You know the days. Yesterday’s to-do list is still to be done, you forgot your egg salad on the kitchen counter back home and somebody left an open package of toner on the photocopier lid that you flipped onto your white-clad self.
A day at the office, we are regularly reminded, ain’t no walk in the park.
It’s moments like these that bring into sharp focus the eminent value of meditation. Long relieved of the new-age associations that preserved its reputation in the granola-crunching realm, meditation is now regarded as a legitimate (and, dare we say, almost mainstream) tool for alleviating stress, fortifying the mind and improving overall physical health.
Less publicized? Its legitimate application to those occasions when one doesn’t have the luxury of a silent stretch of time or a spongy yoga mat to melt into. Like the workplace.
What a small-minded approach to such a big-minded topic.
Indeed, children and money and remote control possession notwithstanding, what causes more tightening of the jaw and clenching of the gut than work? Stress is an occupational hazard that spreads its poison into every professional pursuit, no matter the job. And while a little bit’s useful for motivation, too much can rob you of health.
What’s more, an individual who meditates is a boon to her company for the increased productivity and harmony she’ll bring back to her work. Research has shown that just a few minutes of daily meditation can make workers happier, relaxed enough to be less prone to mistakes and generally healthier.
If you’re lucky, your workplace offers a meditation at work program, whether on site or through a community space. But if you’re on your own in this peacemaking pursuit, fear not. The expanse of time and space required for meditation isn’t the matter of material limitation you might think. Bum in office chair in front of computer screen is setting enough for relief.
To wit, then, some suggestions for low-key meditative exercises one might perform on the job without the need of extraneous equipment or the worry of alarming coworkers:
• Sit high in your chair and allow your arms to dangle at your sides. Close your eyes. Beginning with your toes and moving up, tense and relax your muscles. Ankles, legs, buttocks, stomach, back, shoulders, arms, face. Tighten, release. When you reach your hair roots, stop. Breathe deeply. Drink in the calm. Done.
• Stop what you’re doing and rest your hands in your lap. Close your eyes. Breathe in deeply, directing your breath to the lowest depths you’re able. Take two counts for every inhalation, two for every exhalation. Concentrate on the passage of air through your body—and nothing more. Mindful breathing stabilizes blood pressure and increases oxygen flow to the brain. Done.

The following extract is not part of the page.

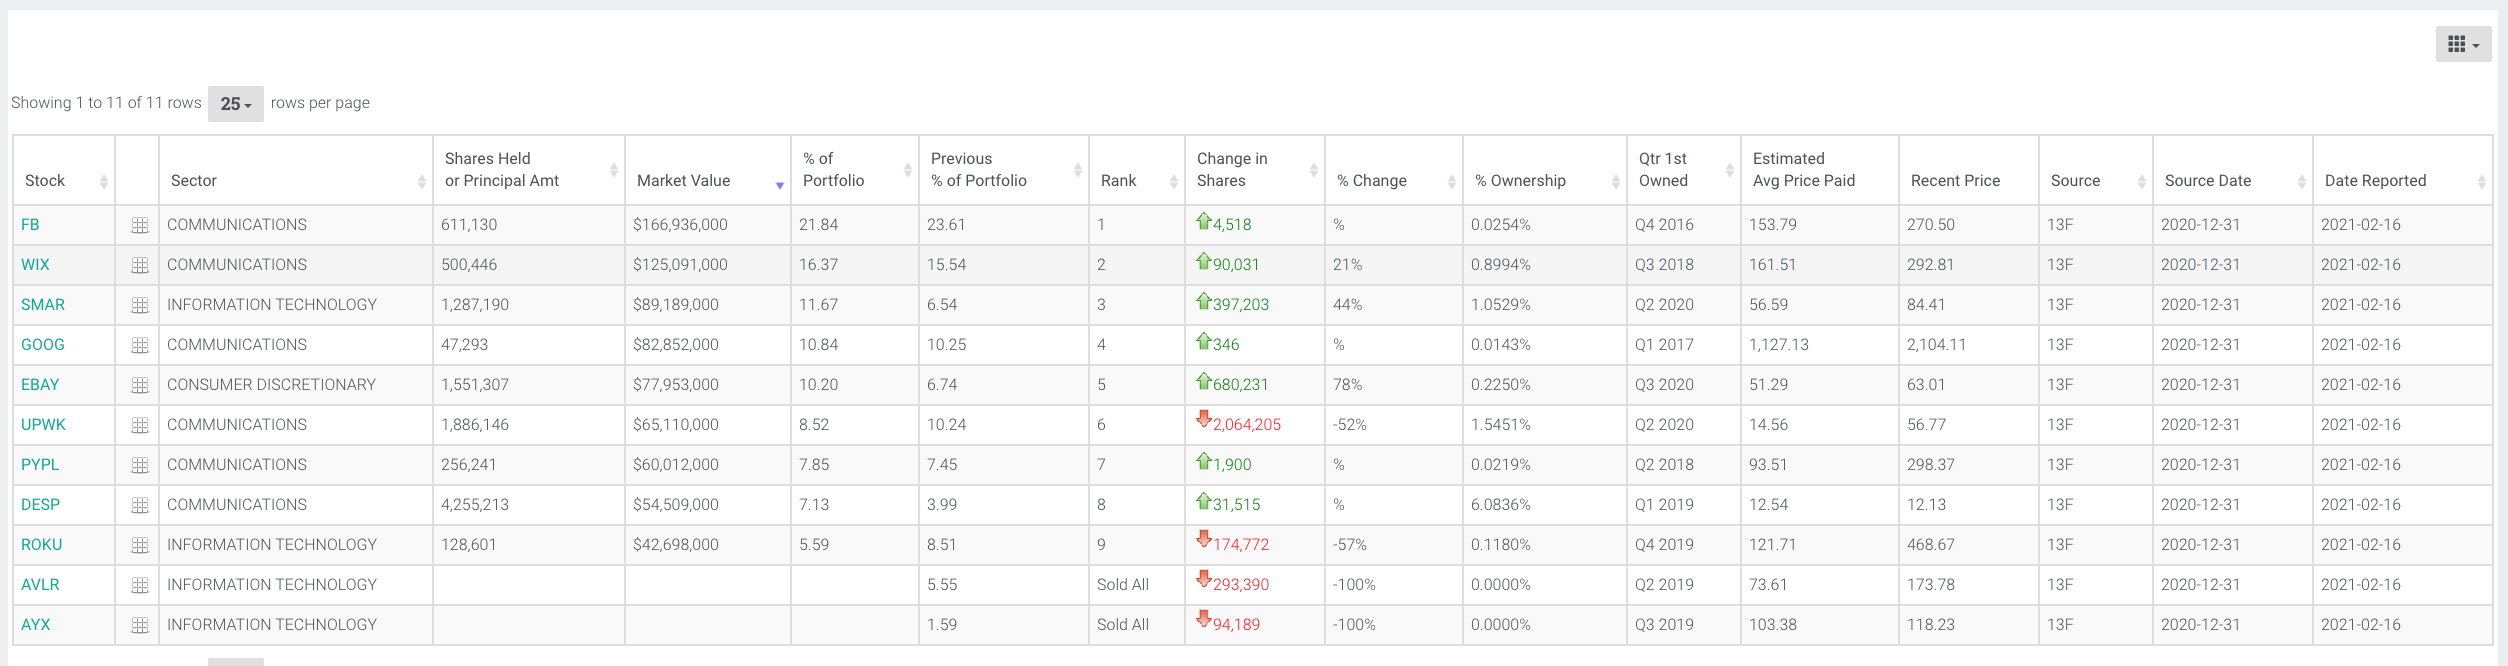Open the PYPL stock link
This screenshot has width=2508, height=666.
[40, 465]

• Close your eyes and breathe. Visualize yourself in a safe, nourishing place in your life, maybe a beach towel, or the lap of a parent when you were a child. Close out your technology-buzzing surroundings and concentrate on the details—the sights, smells and sounds of this place—and how they made you feel. Transport yourself wholly, and spend a few minutes on this rhythmic mental getaway. Open your eyes. Done.